-- Provided information follows --

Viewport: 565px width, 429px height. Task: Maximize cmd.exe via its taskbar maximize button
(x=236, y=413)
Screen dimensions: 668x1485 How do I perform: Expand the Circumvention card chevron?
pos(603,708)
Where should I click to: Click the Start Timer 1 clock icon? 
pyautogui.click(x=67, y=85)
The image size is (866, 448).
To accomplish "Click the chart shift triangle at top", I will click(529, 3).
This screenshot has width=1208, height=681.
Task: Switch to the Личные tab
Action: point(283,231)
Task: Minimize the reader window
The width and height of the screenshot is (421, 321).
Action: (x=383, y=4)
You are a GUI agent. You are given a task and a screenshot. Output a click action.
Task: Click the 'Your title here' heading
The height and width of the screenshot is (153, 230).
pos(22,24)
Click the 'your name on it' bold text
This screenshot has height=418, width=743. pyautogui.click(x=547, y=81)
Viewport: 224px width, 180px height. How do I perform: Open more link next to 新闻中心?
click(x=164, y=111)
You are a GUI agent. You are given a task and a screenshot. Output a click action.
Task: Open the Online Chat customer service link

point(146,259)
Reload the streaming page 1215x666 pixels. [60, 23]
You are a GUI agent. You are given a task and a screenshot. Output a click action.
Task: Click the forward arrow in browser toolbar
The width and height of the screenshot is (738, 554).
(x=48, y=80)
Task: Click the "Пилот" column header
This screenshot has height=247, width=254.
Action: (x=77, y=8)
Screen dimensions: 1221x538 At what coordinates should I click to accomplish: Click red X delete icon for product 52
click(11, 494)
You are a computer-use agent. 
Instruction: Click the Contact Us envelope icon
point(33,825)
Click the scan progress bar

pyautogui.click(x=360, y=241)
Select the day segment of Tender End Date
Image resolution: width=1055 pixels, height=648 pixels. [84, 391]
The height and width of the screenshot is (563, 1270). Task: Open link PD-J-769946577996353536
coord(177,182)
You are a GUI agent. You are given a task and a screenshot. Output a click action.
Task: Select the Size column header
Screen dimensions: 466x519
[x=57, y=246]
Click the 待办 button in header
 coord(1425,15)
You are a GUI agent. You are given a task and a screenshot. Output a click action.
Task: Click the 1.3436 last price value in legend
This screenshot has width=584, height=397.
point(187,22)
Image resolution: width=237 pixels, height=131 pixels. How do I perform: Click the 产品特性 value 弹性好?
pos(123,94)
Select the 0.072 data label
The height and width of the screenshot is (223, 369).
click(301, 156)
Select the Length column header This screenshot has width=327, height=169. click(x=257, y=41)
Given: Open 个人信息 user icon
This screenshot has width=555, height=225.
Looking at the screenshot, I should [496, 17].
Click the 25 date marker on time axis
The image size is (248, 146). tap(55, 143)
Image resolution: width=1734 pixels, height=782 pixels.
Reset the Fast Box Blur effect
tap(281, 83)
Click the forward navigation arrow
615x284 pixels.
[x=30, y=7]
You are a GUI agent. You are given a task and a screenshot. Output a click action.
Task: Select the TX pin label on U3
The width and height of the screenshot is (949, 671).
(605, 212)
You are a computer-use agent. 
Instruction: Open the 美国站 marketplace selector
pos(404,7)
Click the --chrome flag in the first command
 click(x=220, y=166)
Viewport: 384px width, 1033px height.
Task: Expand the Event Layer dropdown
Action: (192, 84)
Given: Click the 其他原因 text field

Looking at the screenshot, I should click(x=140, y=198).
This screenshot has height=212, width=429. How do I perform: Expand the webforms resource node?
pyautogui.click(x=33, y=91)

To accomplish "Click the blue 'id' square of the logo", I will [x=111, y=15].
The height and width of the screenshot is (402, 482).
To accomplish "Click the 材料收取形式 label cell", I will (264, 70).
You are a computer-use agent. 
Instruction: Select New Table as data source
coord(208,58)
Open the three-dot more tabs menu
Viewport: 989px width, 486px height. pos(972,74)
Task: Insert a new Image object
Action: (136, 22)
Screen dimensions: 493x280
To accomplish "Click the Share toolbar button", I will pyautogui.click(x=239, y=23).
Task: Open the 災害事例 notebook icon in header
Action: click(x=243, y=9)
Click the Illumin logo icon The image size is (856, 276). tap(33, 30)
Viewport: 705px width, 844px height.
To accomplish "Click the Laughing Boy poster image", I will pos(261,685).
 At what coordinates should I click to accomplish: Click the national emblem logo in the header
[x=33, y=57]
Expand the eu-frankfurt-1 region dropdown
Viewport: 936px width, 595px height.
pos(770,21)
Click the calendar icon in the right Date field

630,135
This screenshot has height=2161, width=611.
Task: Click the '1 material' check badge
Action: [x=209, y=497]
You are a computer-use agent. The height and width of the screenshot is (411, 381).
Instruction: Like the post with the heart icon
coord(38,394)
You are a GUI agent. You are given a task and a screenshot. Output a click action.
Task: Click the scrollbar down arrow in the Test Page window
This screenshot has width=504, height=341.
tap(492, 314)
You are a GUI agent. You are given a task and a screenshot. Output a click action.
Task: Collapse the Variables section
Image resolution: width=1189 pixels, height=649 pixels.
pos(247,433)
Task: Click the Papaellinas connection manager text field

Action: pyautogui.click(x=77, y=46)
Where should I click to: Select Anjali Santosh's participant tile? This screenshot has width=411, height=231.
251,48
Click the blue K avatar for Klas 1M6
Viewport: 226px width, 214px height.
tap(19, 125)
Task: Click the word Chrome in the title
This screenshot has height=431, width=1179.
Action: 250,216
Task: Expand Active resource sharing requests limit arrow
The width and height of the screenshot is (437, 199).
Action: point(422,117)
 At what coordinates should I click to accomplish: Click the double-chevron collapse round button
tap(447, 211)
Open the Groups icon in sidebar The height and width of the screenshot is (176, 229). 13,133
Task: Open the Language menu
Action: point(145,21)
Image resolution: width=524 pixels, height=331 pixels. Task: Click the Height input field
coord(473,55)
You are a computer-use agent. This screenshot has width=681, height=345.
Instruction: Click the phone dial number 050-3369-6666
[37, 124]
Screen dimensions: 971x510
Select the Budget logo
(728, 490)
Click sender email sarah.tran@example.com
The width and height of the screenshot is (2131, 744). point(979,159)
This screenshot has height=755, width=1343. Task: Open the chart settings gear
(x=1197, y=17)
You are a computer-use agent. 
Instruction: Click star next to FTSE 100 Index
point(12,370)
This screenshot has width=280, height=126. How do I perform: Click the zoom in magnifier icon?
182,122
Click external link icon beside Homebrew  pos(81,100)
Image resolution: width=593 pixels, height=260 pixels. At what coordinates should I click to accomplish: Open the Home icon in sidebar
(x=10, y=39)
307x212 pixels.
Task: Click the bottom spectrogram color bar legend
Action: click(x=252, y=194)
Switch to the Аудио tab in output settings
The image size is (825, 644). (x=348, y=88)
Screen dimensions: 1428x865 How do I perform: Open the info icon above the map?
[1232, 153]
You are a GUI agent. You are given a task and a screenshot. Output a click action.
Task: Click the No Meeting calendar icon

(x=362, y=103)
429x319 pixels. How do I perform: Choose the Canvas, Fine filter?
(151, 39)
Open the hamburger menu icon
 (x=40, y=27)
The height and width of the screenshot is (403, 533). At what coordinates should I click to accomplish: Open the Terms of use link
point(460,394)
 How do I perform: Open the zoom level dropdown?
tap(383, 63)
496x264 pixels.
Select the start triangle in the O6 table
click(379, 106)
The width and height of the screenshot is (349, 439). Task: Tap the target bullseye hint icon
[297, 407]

-- Provided information concluded --

● **Your task**: For each line shown above, write an exact copy.

● **Task result**:
Viewport: 565px width, 429px height. Task: Maximize cmd.exe via its taskbar maximize button
(x=236, y=413)
Screen dimensions: 668x1485 How do I perform: Expand the Circumvention card chevron?
pos(603,708)
Where should I click to: Click the Start Timer 1 clock icon? 
pyautogui.click(x=67, y=85)
The image size is (866, 448).
To accomplish "Click the chart shift triangle at top", I will click(529, 3).
This screenshot has width=1208, height=681.
Task: Switch to the Личные tab
Action: point(283,231)
Task: Minimize the reader window
The width and height of the screenshot is (421, 321).
Action: (x=383, y=4)
You are a GUI agent. You are given a task and a screenshot. Output a click action.
Task: Click the 'Your title here' heading
The height and width of the screenshot is (153, 230).
pos(22,24)
Click the 'your name on it' bold text
This screenshot has height=418, width=743. pyautogui.click(x=547, y=81)
Viewport: 224px width, 180px height. How do I perform: Open more link next to 新闻中心?
click(x=164, y=111)
You are a GUI agent. You are given a task and a screenshot. Output a click action.
Task: Open the Online Chat customer service link

point(146,259)
Reload the streaming page 1215x666 pixels. [60, 23]
You are a GUI agent. You are given a task and a screenshot. Output a click action.
Task: Click the forward arrow in browser toolbar
The width and height of the screenshot is (738, 554).
(x=48, y=80)
Task: Click the "Пилот" column header
This screenshot has height=247, width=254.
Action: (x=77, y=8)
Screen dimensions: 1221x538 At what coordinates should I click to accomplish: Click red X delete icon for product 52
click(11, 494)
You are a computer-use agent. 
Instruction: Click the Contact Us envelope icon
point(33,825)
Click the scan progress bar

pyautogui.click(x=360, y=241)
Select the day segment of Tender End Date
Image resolution: width=1055 pixels, height=648 pixels. [84, 391]
The height and width of the screenshot is (563, 1270). Task: Open link PD-J-769946577996353536
coord(177,182)
You are a GUI agent. You are given a task and a screenshot. Output a click action.
Task: Select the Size column header
Screen dimensions: 466x519
[x=57, y=246]
Click the 待办 button in header
 coord(1425,15)
You are a GUI agent. You are given a task and a screenshot. Output a click action.
Task: Click the 1.3436 last price value in legend
This screenshot has width=584, height=397.
point(187,22)
Image resolution: width=237 pixels, height=131 pixels. How do I perform: Click the 产品特性 value 弹性好?
pos(123,94)
Select the 0.072 data label
The height and width of the screenshot is (223, 369).
click(301, 156)
Select the Length column header This screenshot has width=327, height=169. click(x=257, y=41)
Given: Open 个人信息 user icon
This screenshot has width=555, height=225.
Looking at the screenshot, I should [496, 17].
Click the 25 date marker on time axis
The image size is (248, 146). tap(55, 143)
Image resolution: width=1734 pixels, height=782 pixels.
Reset the Fast Box Blur effect
tap(281, 83)
Click the forward navigation arrow
615x284 pixels.
[x=30, y=7]
You are a GUI agent. You are given a task and a screenshot. Output a click action.
Task: Select the TX pin label on U3
The width and height of the screenshot is (949, 671).
(605, 212)
You are a computer-use agent. 
Instruction: Open the 美国站 marketplace selector
pos(404,7)
Click the --chrome flag in the first command
 click(x=220, y=166)
Viewport: 384px width, 1033px height.
Task: Expand the Event Layer dropdown
Action: (192, 84)
Given: Click the 其他原因 text field

Looking at the screenshot, I should click(x=140, y=198).
This screenshot has height=212, width=429. How do I perform: Expand the webforms resource node?
pyautogui.click(x=33, y=91)

To accomplish "Click the blue 'id' square of the logo", I will [x=111, y=15].
The height and width of the screenshot is (402, 482).
To accomplish "Click the 材料收取形式 label cell", I will (264, 70).
You are a computer-use agent. 
Instruction: Select New Table as data source
coord(208,58)
Open the three-dot more tabs menu
Viewport: 989px width, 486px height. pos(972,74)
Task: Insert a new Image object
Action: (136, 22)
Screen dimensions: 493x280
To accomplish "Click the Share toolbar button", I will pyautogui.click(x=239, y=23).
Task: Open the 災害事例 notebook icon in header
Action: click(x=243, y=9)
Click the Illumin logo icon The image size is (856, 276). tap(33, 30)
Viewport: 705px width, 844px height.
To accomplish "Click the Laughing Boy poster image", I will pos(261,685).
 At what coordinates should I click to accomplish: Click the national emblem logo in the header
[x=33, y=57]
Expand the eu-frankfurt-1 region dropdown
Viewport: 936px width, 595px height.
pos(770,21)
Click the calendar icon in the right Date field

630,135
This screenshot has height=2161, width=611.
Task: Click the '1 material' check badge
Action: [x=209, y=497]
You are a computer-use agent. The height and width of the screenshot is (411, 381).
Instruction: Like the post with the heart icon
coord(38,394)
You are a GUI agent. You are given a task and a screenshot. Output a click action.
Task: Click the scrollbar down arrow in the Test Page window
This screenshot has width=504, height=341.
tap(492, 314)
You are a GUI agent. You are given a task and a screenshot. Output a click action.
Task: Collapse the Variables section
Image resolution: width=1189 pixels, height=649 pixels.
pos(247,433)
Task: Click the Papaellinas connection manager text field

Action: pyautogui.click(x=77, y=46)
Where should I click to: Select Anjali Santosh's participant tile? This screenshot has width=411, height=231.
251,48
Click the blue K avatar for Klas 1M6
Viewport: 226px width, 214px height.
tap(19, 125)
Task: Click the word Chrome in the title
This screenshot has height=431, width=1179.
Action: 250,216
Task: Expand Active resource sharing requests limit arrow
The width and height of the screenshot is (437, 199).
Action: point(422,117)
 At what coordinates should I click to accomplish: Click the double-chevron collapse round button
tap(447, 211)
Open the Groups icon in sidebar The height and width of the screenshot is (176, 229). 13,133
Task: Open the Language menu
Action: point(145,21)
Image resolution: width=524 pixels, height=331 pixels. Task: Click the Height input field
coord(473,55)
You are a computer-use agent. This screenshot has width=681, height=345.
Instruction: Click the phone dial number 050-3369-6666
[37, 124]
Screen dimensions: 971x510
Select the Budget logo
(728, 490)
Click sender email sarah.tran@example.com
The width and height of the screenshot is (2131, 744). point(979,159)
This screenshot has height=755, width=1343. Task: Open the chart settings gear
(x=1197, y=17)
You are a computer-use agent. 
Instruction: Click star next to FTSE 100 Index
point(12,370)
This screenshot has width=280, height=126. How do I perform: Click the zoom in magnifier icon?
182,122
Click external link icon beside Homebrew  pos(81,100)
Image resolution: width=593 pixels, height=260 pixels. At what coordinates should I click to accomplish: Open the Home icon in sidebar
(x=10, y=39)
307x212 pixels.
Task: Click the bottom spectrogram color bar legend
Action: click(x=252, y=194)
Switch to the Аудио tab in output settings
The image size is (825, 644). (x=348, y=88)
Screen dimensions: 1428x865 How do I perform: Open the info icon above the map?
[1232, 153]
You are a GUI agent. You are given a task and a screenshot. Output a click action.
Task: Click the No Meeting calendar icon

(x=362, y=103)
429x319 pixels. How do I perform: Choose the Canvas, Fine filter?
(151, 39)
Open the hamburger menu icon
 (x=40, y=27)
The height and width of the screenshot is (403, 533). At what coordinates should I click to accomplish: Open the Terms of use link
point(460,394)
 How do I perform: Open the zoom level dropdown?
tap(383, 63)
496x264 pixels.
Select the start triangle in the O6 table
click(379, 106)
The width and height of the screenshot is (349, 439). Task: Tap the target bullseye hint icon
[297, 407]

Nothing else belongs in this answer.